┌─ DATA FOR THIS TASK

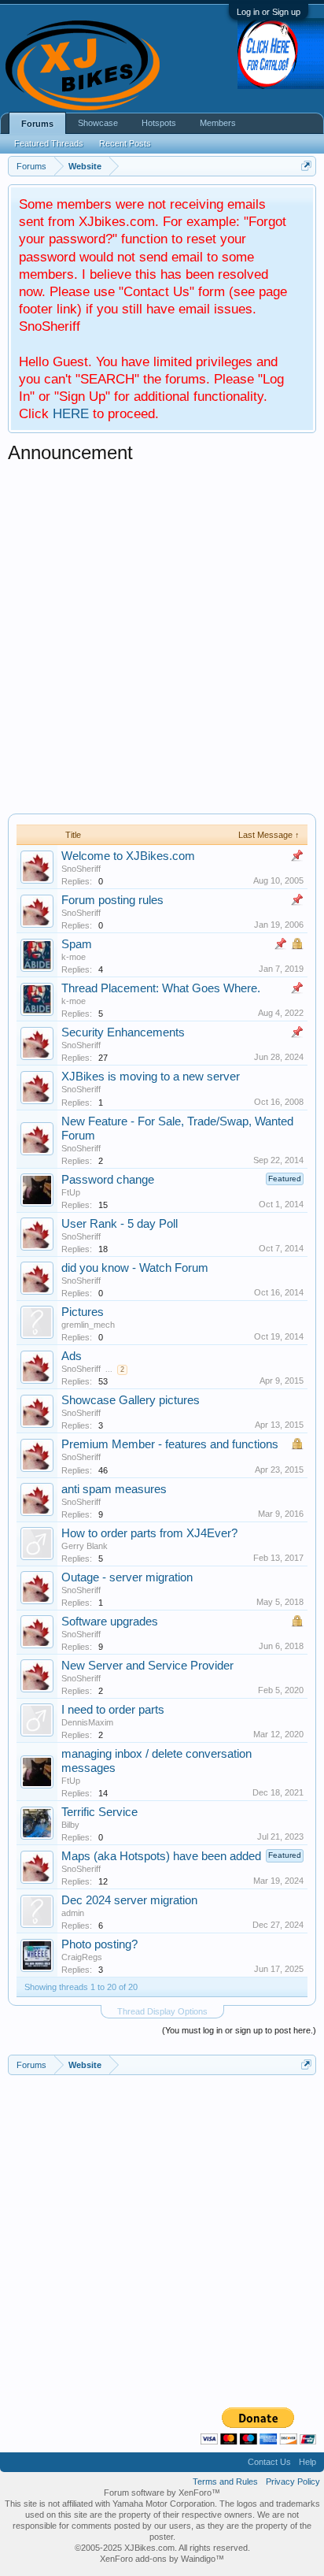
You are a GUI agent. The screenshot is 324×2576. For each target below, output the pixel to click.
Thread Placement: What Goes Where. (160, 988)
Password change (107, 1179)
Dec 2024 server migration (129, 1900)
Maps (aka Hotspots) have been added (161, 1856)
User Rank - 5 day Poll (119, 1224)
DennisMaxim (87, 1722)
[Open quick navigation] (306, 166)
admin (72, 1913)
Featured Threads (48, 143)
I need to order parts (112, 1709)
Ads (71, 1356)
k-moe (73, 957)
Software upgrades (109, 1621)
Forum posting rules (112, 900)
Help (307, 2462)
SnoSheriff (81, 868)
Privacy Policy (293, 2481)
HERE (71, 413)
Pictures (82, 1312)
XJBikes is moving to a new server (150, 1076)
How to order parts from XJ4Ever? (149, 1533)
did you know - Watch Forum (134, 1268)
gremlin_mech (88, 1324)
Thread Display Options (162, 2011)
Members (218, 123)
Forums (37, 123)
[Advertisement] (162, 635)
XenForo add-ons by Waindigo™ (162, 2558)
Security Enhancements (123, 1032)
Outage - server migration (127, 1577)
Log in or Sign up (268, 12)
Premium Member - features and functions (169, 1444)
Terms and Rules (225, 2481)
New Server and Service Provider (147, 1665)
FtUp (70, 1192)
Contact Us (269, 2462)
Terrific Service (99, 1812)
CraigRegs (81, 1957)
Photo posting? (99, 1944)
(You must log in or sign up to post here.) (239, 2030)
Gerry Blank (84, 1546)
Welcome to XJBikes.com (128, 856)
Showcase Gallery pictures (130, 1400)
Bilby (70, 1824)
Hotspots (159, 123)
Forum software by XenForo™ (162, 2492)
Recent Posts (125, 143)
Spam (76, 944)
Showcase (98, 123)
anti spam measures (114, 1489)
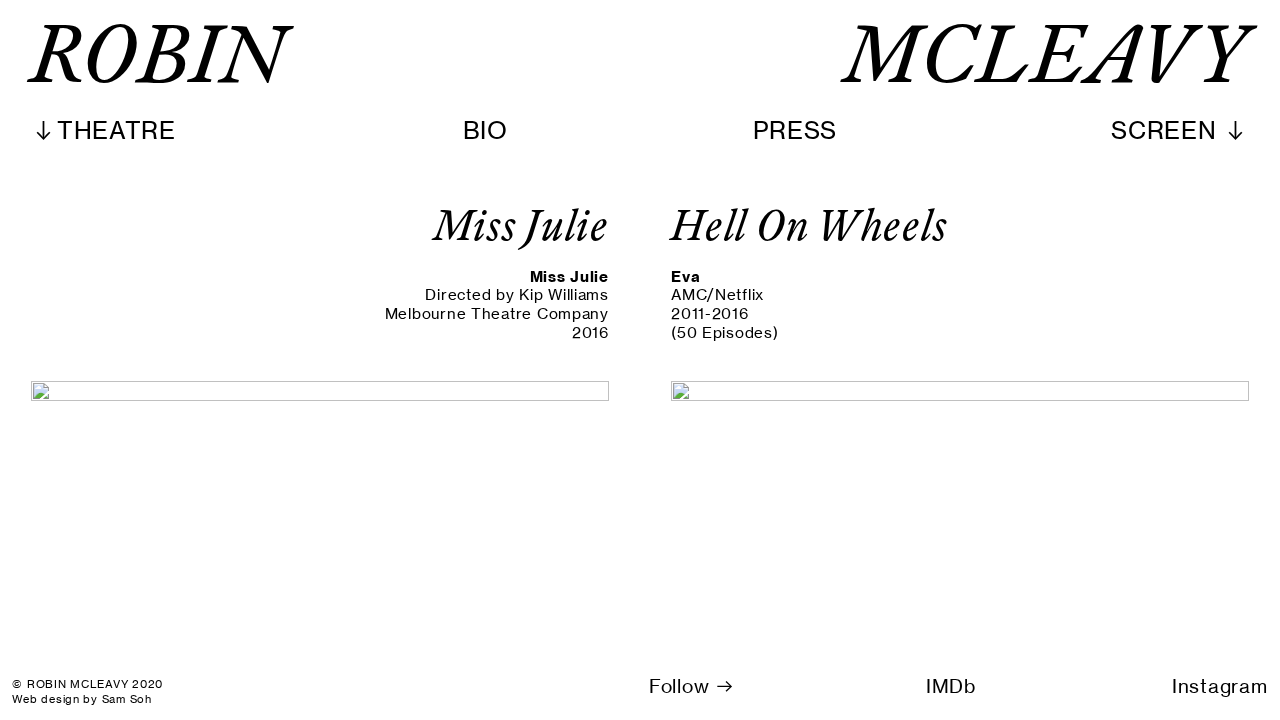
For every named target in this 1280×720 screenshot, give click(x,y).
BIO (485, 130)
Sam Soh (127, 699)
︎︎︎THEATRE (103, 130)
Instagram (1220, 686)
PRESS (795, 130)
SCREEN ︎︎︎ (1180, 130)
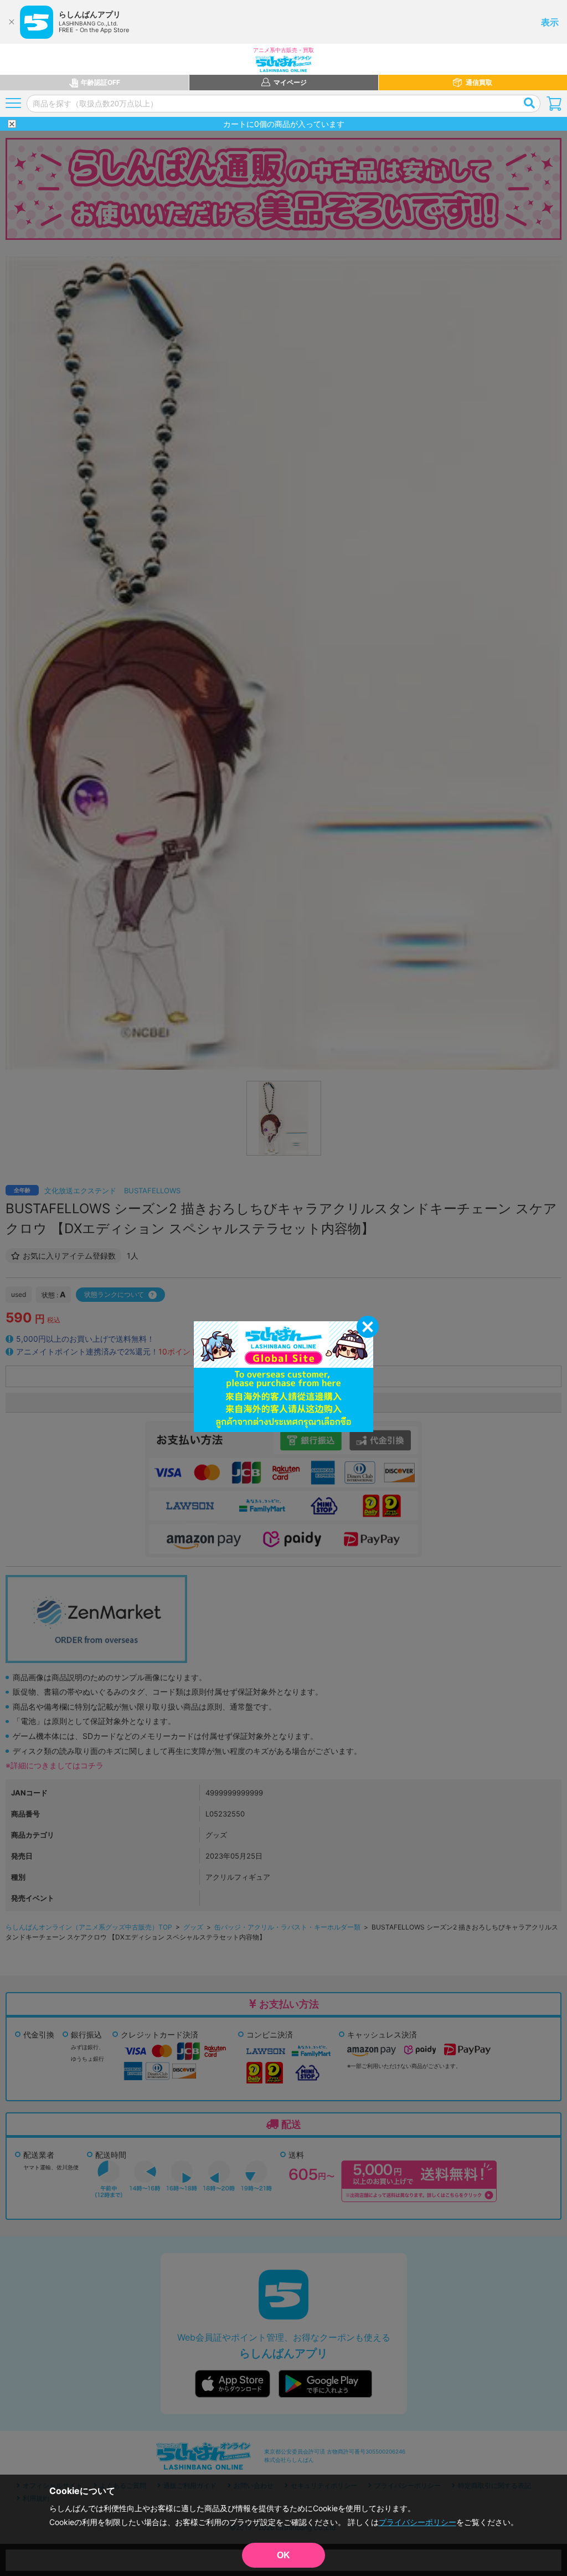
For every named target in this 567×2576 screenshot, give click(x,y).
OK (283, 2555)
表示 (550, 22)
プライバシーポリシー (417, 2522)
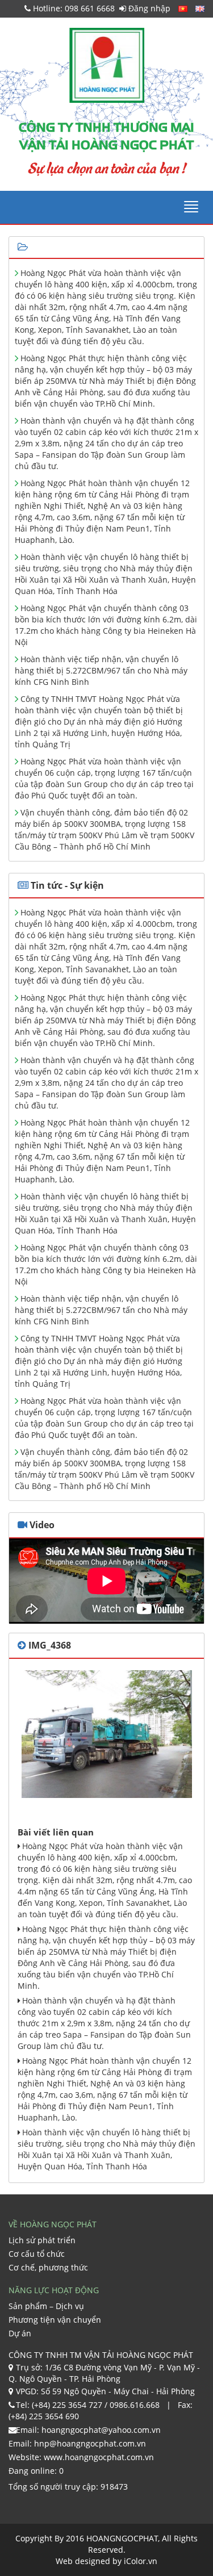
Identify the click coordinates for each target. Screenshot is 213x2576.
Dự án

└─
┌─ DATA FOR THIS TASK

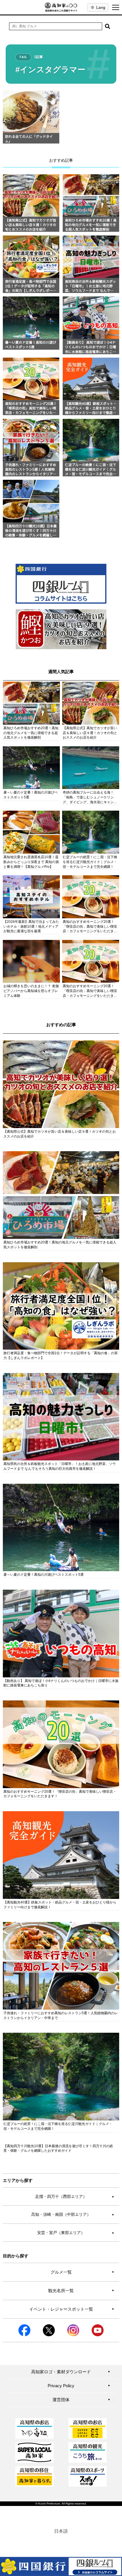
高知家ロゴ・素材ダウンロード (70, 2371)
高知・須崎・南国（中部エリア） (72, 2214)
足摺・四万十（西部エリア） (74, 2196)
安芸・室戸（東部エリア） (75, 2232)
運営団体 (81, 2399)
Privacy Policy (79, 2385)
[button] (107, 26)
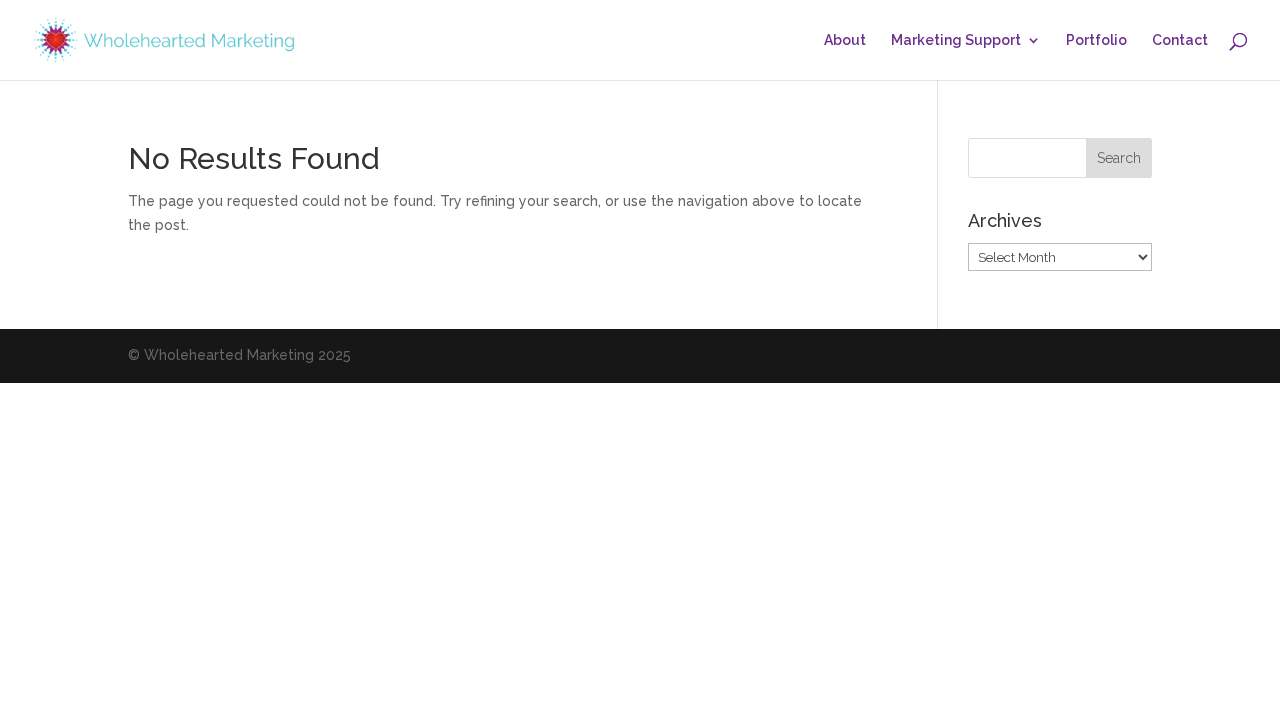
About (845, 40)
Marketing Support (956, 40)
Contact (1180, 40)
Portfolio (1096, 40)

└─

All that should be written out is the stretch of lines above between the one holding "Privacy Policy (293, 2481)" and the one holding "CraigRegs (81, 1957)", inclusive, exactly as given.

Privacy Policy (293, 2481)
HERE (71, 413)
Pictures (82, 1312)
XJBikes is moving to a new server (150, 1076)
How to order parts from XJ4Ever? (149, 1533)
did you know - Watch Forum (134, 1268)
gremlin_mech (88, 1324)
Thread Display Options (162, 2011)
Members (218, 123)
Forums (37, 123)
[Advertisement] (162, 635)
XenForo add-ons by Waindigo™ (162, 2558)
Security Enhancements (123, 1032)
Outage - server migration (127, 1577)
Log in or Sign up (268, 12)
Premium Member - features and functions (169, 1444)
Terms and Rules (225, 2481)
New Server and Service Provider (147, 1665)
FtUp (70, 1192)
Contact Us (269, 2462)
Terrific Service (99, 1812)
CraigRegs (81, 1957)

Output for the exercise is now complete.